As we can see in Figure 1, all this does is specify, that this is a ‘Business Intelligence Project’ – and that the name of the project and the solution is ‘Demo’. We specify the path where this is going to reside and that we are going to use the Report Project Wizard to build our first report.

The next screen we encounter enables us to define the data source (Figure 2). The information we can feed at this point is the name and type of the data source, the connection string and the credentials we are going to use to connect to this data source. Reporting Services provides us with a gamut of available data sources: - ODBC, OLE-DB etc., but for our purposes we are going to stick to SQL Server. We call our data source ‘DemoDS’; the data source type is SQL Server,

BR>Figure 2

We are going to make our data source a shared data source. The data source ‘DemoDS’ is not going to be unique to the report ‘Customers’ that we are going to create later in this article however one which can be used by all reports in this project. It is stored as an xml file in the project (Figure 3).

<?xml version="1.0" encoding="utf-8"?>
<RptDataSource xmlns:xsd="http://www.w3.org/2001/XMLSchema"
xmlns:xsi="http://www.w3.org/2001/XMLSchema-instance">
  <Name>DemoDS</Name>
  <DataSourceID>bc71659f-c793-4095-ada7-fdde376701a8</DataSourceID>
  <ConnectionProperties>
    <Extension>SQL</Extension>
    <ConnectString>data source=.;initial catalog=Northwind</ConnectString>
  </ConnectionProperties>
</RptDataSource>


Figure 3

Having finished with our data source definition, we now move to the ‘Design the Query’ window. To keep it simple we are going to enter
 Select * from Customers
In the query box
The subsequent screens ask us to ‘Select the Report Type’ and we choose tabular


And choose a few fields we want to display in the detail section of this report. Again we are trying to keep this simple; hence we’re not going to use the ‘Page’ or ‘Group’ boxes for this sample.

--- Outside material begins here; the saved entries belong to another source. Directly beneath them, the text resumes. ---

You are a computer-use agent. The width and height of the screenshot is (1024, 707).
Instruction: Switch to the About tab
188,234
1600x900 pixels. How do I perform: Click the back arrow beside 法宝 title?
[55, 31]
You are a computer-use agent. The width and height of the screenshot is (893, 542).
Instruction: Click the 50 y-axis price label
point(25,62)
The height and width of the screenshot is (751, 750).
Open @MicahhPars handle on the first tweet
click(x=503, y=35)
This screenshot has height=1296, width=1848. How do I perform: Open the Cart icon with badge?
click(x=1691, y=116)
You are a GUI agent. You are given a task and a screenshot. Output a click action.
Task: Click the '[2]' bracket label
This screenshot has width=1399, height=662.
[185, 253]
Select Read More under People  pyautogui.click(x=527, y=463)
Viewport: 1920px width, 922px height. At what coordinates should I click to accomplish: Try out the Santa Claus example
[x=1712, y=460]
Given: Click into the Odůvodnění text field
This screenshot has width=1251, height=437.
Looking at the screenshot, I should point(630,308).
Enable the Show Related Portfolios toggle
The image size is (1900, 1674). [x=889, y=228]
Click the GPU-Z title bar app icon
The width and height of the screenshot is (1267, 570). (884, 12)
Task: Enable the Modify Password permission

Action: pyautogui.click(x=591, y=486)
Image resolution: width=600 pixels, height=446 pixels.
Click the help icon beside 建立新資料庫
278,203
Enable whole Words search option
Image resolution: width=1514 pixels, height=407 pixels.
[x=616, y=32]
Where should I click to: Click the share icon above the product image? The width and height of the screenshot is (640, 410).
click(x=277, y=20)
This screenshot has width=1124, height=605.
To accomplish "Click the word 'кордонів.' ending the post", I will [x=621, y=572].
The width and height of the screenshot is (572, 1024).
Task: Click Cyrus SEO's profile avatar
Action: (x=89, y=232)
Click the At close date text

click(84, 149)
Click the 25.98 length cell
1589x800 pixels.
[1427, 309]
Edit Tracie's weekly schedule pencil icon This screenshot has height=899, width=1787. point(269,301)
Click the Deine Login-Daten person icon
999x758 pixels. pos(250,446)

We go with the default location that we are prompted with by the Deployment Location Window. If you accepted the default when you were installing Reporting Services, your report server will be ReportServer too, otherwise it will be whatever you specified at install time.


And now finally possibly less then 10 minutes after we started defining our first reporting services project and report (albeit a very simple one) we can click the ‘Finish’ button and are close to done.

At this point we have the Visual Studio UI open before us. On the right side of your screen, you should see Solution Explorer with two objects defined, the data source ‘DemoDS’ and the report ‘Customers’ in the project.  In the Designer Section we can see what the report layout looks like, and if we click the ‘Preview’ tab we can get a quick look at our report. At this stage we proceed to ‘build the project’ following which we ‘Deploy the project’

At this point we are officially done, just go to your web browser and type in ‘http://servrname/reports’ and you will see the project ‘Demo’ and if I drill down the report ‘Customers’. At this point we haven’t taken care of security, who has access to the reports, or programmed any complex reports, but the idea of this article was to show how easy it is to deploy a reporting application over the web. Till the advent of Reporting Services the delivery of Business reports, required coding of web pages, which took time and resources or buying 3rd party software – also expensive. With reporting services, the average business user can generate simple reports for themselves without requiring expensive IT resources.